According to published reports, the letter is part of an active investigation by the FTC into OpenAI regarding potential breaches of consumer privacy safeguards and the publication of false information.

Why would the FTC want information from OpenAI?

No one knows for sure, because the FTC has refused to comment. However, reports indicate that the FTC might have concerns that OpenAI is using personal or copyrighted data to train the large language model behind ChatGPT.

Indeed, some well-known people have already filed lawsuits, alleging that OpenAI "stole" copyrighted content. Comedian Sarah Silverman alleges that ChatGPT knows details of her memoir The Bedwetter so well that it must have used a pirated copy of the text. Other artists, including writers Jodi Picoult and Nora Roberts, have sent a letter to the CEOs of OpenAI, Microsoft (MSFT 0.21%), Google, and Meta Platforms, charging those companies unfairly use their copyrighted content.
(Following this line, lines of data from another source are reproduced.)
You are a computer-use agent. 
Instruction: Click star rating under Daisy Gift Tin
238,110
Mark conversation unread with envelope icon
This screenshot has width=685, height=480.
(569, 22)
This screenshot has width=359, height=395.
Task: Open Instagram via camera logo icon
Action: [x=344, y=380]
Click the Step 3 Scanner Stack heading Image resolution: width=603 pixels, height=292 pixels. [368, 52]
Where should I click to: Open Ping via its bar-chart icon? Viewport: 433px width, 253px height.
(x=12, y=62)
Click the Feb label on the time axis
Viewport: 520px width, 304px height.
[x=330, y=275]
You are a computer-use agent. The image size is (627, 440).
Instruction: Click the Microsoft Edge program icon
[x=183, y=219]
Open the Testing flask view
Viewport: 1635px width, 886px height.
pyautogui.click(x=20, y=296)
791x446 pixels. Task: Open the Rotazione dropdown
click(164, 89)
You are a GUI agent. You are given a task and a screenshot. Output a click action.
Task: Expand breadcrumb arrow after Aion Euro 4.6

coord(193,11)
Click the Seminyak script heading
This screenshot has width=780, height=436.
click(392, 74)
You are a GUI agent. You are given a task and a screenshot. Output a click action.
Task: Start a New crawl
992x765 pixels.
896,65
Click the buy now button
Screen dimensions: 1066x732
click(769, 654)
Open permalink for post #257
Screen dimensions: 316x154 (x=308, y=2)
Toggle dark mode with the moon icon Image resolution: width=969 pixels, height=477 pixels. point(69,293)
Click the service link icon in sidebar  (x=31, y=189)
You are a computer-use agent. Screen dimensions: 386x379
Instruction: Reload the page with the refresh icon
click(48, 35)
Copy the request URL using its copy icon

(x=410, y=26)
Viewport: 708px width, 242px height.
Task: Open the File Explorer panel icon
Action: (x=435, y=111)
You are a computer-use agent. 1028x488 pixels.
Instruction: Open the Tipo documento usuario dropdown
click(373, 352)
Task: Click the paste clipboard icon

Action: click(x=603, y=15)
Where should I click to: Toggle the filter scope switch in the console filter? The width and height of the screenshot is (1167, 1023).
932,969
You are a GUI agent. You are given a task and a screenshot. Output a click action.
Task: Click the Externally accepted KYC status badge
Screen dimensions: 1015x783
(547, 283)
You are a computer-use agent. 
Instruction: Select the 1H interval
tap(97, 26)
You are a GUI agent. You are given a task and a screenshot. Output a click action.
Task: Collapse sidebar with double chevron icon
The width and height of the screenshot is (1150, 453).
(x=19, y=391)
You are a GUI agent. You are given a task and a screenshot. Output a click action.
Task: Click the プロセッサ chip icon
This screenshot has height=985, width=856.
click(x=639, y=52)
What's more, there are also concerns that the accuracy of ChatGPT's answers might ring consumer protection alarm bells. Many users -- and even OpenAI itself -- note that ChatGPT sometimes produces false information. Depending on what ChatGPT gets wrong, the FTC might view ChatGPT's answers as more than inaccurate -- it might allege the content is fraudulent.

What happens now?

The FTC, which is tasked with enforcing consumer protection laws and federal antitrust laws, can request information simply as the result of a complaint. And it's important to remember that not all investigations lead to an enforcement action.

However, it's clear there is growing momentum for Washington to keep a closer eye on AI firms. Even OpenAI CEO Sam Altman -- as recently as May -- called for tighter regulation of AI technology.

For now, it's unclear what the FTC's endgame is. However, it seems reasonable that OpenAI will become more careful about what data it gives ChatGPT access to and also more careful about what questions the program will answer.

What does this mean for OpenAI, Microsoft, and AI stocks?

OpenAI is not a publicly traded company. So, from an investing perspective, this news has no direct impact. However, Microsoft has invested over $13 billion into OpenAI, and, to some extent, OpenAI is seen as an extension of Microsoft. The company has integrated many ChatGPT features into its search engine, Bing, and its iconic Microsoft Office software suite.

So while Microsoft and OpenAI are not joined at the hip, Microsoft investors nevertheless remain very interested in OpenAI. However, given Microsoft's arms-length relationship with OpenAI, I don't foresee a situation where OpenAI's legal problems become Microsoft's legal problems. Besides, Microsoft is a legal juggernaut with over $100 billion on its balance sheet and access to the best lawyers money can buy.

At any rate, an information-seeking letter is far from a reason for panic. Sure, regulators will want to peek under the hood to better understand how AI chatbots work and what data they use. Similarly, lawsuits targeting AI firms are likely, either from creators who believe their copyrights have been infringed or from users who believe that an AI chatbot has misled them.

In a nutshell, it's an age-old story: Innovation creates lots of money -- and lots of litigation. That's just business -- and it's no reason to turn negative on AI stocks.